This Slate article, Tinker, Tailor, Miner, Spy – Why the NSA’s snooping is unprecedented in scale and scope, suggests John Poindexter “gets it” more that the current administration – *sigh*
In January, Congress plans to hold hearings into the legality of the Bush administration’s eavesdropping program. Lawmakers will want to know why, if the NSA cannot do its job while remaining within the legal bounds established in the 1970s, the Bush administration did not address that problem in the context of the Patriot Act. Congress might also ask why in the rush to begin data-mining, the NSA has abandoned the privacy controls planned for the TIA. As Adm. Poindexter himself noted in his resignation letter from the program in 2003, “it would be no good to solve the security problem and give up the privacy and civil liberties that make our country great.”
Bruce Hoffman, a terrorism expert at the Rand Corp., notes that most of the major breakthroughs against al Qaeda-linked plots in recent years have shown that the terrorists, wary of phone monitoring, are communicating through couriers on the ground and coordinating plots on the Web. When Muhammad Naeem Noor Khan, a protege of Khalid Sheikh Mohammed, was arrested in July 2004, his laptop contained plans for simultaneous attacks on London and New York that were to have been transmitted electronically. Today, adds Hoffman, the most sophisticated terrorists have learned to evade the NSA altogether. “They keep their messages in a draft file on a Web site, then give someone the password and user name to get in. The NSA can’t track that, because it’s stationary.”
Bush administration officials are now casting the war on terrorism as a fight against al Qaeda’s plans to reestablish a “caliphate” across the Islamic world, referring to the Muslim empire of centuries past. Some experts scoff at such Islamist ambitions. But to the extent the dreams of a caliphate are being discussed by extremist Muslim groups, this is occurring mainly on Internet Web sites, experts say. “The Internet is the key issue,” Gilles Kepel, a prominent Arabist and a professor at the Institut d’Etudes Politiques in Paris, told the New Yorker in 2004. “It allows the propagation of a universal norm, with an Internet sharia and fatwa system.”

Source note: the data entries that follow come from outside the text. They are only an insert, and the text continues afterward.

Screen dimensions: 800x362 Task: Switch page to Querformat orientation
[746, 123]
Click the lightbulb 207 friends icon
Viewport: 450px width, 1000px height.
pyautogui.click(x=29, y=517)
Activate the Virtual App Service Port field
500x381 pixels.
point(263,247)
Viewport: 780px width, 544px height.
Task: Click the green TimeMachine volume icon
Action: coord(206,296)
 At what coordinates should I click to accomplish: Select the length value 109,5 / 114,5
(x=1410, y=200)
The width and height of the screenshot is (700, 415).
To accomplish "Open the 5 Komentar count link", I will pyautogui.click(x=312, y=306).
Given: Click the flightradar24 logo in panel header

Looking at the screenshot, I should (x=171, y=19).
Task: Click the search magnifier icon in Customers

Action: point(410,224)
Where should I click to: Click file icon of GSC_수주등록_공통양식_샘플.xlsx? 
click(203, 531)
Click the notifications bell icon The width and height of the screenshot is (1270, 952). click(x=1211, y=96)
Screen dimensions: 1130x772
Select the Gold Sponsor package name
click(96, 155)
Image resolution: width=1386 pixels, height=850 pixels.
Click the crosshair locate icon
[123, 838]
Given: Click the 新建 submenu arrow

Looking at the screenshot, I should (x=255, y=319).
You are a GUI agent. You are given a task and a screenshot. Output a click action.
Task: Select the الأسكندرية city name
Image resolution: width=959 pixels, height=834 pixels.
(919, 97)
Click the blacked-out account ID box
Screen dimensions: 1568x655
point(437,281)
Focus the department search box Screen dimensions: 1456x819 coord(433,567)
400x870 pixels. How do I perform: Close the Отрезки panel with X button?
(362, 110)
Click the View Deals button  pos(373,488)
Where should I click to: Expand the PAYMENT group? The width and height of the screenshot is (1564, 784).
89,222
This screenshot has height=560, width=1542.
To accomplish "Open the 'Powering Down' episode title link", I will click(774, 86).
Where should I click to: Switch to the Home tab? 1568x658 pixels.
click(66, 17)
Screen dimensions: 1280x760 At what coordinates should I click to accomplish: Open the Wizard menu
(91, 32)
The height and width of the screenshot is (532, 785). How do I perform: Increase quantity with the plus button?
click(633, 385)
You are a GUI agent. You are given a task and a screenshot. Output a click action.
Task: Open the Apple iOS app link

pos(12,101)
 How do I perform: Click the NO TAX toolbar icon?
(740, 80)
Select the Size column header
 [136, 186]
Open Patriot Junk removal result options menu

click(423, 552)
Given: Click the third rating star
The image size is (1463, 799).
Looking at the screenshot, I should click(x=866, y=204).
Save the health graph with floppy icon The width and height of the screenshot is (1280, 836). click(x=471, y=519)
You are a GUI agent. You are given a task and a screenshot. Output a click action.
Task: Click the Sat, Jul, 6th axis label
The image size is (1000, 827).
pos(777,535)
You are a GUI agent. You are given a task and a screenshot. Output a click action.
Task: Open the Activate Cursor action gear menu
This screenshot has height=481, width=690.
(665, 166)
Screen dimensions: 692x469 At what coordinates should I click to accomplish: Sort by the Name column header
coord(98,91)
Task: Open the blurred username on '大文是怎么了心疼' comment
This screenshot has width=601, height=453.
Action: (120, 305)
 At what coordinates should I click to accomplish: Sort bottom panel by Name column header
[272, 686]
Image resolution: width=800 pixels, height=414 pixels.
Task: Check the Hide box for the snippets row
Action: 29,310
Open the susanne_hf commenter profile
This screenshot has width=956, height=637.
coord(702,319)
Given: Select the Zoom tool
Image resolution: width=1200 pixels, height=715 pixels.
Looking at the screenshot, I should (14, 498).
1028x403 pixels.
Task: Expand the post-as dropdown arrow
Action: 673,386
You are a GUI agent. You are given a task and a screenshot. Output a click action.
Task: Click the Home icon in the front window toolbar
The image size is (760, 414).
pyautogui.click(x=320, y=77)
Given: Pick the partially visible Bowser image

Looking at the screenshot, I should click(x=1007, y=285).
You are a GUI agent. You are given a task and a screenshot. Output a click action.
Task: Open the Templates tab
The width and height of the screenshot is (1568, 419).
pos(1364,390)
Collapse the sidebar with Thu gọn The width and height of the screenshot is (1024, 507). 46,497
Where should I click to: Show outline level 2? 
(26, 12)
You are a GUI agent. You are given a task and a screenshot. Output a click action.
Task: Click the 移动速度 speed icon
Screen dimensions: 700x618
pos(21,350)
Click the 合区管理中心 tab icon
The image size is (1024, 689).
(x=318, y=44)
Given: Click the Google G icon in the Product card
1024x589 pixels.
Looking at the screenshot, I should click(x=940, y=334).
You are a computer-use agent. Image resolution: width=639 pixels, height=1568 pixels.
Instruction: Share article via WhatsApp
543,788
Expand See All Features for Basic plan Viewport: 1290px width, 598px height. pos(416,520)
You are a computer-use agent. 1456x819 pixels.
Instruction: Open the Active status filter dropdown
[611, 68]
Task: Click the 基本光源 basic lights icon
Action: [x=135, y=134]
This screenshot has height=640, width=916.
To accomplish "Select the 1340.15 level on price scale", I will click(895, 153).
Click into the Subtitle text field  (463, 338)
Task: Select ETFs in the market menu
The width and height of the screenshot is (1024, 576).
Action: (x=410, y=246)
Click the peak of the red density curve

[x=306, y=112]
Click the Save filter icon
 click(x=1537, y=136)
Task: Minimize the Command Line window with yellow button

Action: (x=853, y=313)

[…] It may be possible for the NSA to conduct its massive surveillance legally, but solving the civil liberties issue is only half the agency’s problem. Robert Holliday, a U.S. Customs expert who developed terrorist-identifying software that’s now widely used, says the bad guys still have the edge when it comes to communicating in anonymity and secrecy. “I’m not going to worry about Big Brother,” says Holliday. “There’s just too much data to track out there.” And America needs to find a better way to do it.